Dehors, il y avait quand même un grand nombre de gens qui bravaient la chaleur. Le goudron fondait par endroit sur la route tellement celle-ci était intense et les bar-cafés grouillaient de personnes assoiffées prêtes à mettre n’importe quel prix dans une glace et l’ombre d’un parasol.

 

Parmi tout ce monde, il y en avait de bien plus courageux…ou plus fous selon la préférence de chacun : Les amoureux du sport sur le stade Kasai. Les acteurs et les spectateurs réunis.

 

Ce terrain immense pouvait regrouper plusieurs équipes avec suffisamment d’espace pour que chacune puisse exercer sa spécialité. Le gazon frais si patiemment entretenu demeurait protégé par d’énormes palissades qui servaient souvent de sièges aux petits curieux se regroupant lorsque s’organisaient des matchs. Sur l’un des côtés de ce vaste rectangle d’herbe, des tribunes avaient récemment été construites, bien plus commodes pour assister aux entraînements. Je passais tout près à ce moment là.

 

J’ai vite remarqué deux équipes de baseball qui s’entraînaient chacune de leur côté. Quelques filles jouaient au tennis un peu plus loin dans un coin séparé du terrain par un portillon vert, là où quatre filets étaient placés.
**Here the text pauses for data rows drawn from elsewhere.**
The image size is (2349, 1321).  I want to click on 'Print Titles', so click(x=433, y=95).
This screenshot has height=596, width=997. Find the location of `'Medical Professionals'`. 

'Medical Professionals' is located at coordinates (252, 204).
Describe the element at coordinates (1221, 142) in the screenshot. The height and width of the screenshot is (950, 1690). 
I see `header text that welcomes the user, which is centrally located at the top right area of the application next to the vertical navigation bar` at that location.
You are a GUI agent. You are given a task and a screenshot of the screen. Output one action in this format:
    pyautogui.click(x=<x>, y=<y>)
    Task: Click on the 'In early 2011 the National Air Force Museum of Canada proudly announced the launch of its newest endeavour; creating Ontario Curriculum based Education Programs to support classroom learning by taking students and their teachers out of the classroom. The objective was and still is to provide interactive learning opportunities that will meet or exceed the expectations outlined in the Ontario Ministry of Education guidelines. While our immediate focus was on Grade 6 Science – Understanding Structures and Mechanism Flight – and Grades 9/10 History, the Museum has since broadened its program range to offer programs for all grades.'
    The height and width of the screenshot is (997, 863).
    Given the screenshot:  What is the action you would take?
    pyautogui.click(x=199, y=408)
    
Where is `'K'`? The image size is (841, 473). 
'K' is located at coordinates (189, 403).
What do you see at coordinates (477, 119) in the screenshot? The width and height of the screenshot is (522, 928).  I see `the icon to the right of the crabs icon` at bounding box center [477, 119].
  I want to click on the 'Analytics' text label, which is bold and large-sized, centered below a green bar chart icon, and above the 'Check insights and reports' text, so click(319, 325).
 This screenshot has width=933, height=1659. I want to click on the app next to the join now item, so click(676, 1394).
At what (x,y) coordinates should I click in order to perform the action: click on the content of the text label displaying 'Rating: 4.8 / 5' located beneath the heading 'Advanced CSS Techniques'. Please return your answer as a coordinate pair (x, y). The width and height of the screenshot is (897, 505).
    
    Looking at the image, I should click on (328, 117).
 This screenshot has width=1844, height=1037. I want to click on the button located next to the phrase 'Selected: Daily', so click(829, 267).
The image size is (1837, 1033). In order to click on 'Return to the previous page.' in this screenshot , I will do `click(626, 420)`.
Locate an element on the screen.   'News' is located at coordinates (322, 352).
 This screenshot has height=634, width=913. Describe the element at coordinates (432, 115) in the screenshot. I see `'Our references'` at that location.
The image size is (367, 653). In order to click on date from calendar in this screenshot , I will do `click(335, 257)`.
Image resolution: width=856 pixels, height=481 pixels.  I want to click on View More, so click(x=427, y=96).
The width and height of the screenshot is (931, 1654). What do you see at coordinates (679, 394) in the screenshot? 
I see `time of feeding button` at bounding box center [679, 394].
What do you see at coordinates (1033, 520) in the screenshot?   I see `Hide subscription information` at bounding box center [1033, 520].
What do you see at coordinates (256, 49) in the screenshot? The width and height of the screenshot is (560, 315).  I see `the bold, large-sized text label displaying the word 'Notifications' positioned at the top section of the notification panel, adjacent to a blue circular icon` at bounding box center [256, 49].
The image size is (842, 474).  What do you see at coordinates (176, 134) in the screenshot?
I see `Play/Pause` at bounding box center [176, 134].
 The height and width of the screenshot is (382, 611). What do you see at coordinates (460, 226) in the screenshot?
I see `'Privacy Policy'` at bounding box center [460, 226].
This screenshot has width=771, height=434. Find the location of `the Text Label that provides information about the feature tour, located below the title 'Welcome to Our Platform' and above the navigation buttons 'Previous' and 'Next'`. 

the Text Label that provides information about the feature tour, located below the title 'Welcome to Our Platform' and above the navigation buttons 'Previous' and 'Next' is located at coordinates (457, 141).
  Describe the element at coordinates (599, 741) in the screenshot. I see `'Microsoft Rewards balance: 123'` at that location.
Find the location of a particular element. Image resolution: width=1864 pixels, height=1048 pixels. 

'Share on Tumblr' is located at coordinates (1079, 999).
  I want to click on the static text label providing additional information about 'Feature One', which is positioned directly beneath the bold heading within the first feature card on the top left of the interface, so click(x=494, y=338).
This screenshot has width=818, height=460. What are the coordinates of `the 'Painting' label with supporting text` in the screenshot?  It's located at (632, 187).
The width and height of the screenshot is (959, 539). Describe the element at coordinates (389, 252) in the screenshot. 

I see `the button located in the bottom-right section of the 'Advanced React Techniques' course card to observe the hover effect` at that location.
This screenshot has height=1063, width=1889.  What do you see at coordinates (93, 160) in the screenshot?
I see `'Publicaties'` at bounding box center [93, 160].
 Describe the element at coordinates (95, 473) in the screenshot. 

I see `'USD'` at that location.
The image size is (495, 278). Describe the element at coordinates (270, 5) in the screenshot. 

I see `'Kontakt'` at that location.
Puis enfin, je vis le groupe qui m’intéressait le plus. Heureux de constater que mon intuition ne m’avait pas trompé, je me suis avancé sans aucune retenue vers les footballeurs. Ils semblaient écouter avec attention ce que leur disait leur capitaine, Yuichi, toujours si sérieux lorsqu’il s’agit de football. J’étais venu jusqu’ici dans l’intention de lui parler mais en aucun cas je ne voulais l’interrompre pendant son discours. Il expliquait à ses camarades une nouvelle stratégie pour atteindre la cage de l’adversaire tout en contournant l’ennemi de manière à ce qu’ils ne puissent arrêter leurs dribles. Je n’aime plus autant le foot que dans mon enfance, mais je l’écoutais avec la même oreille attentive que ses coéquipiers. Tout devient intéressant lorsqu’on le dit avec passion.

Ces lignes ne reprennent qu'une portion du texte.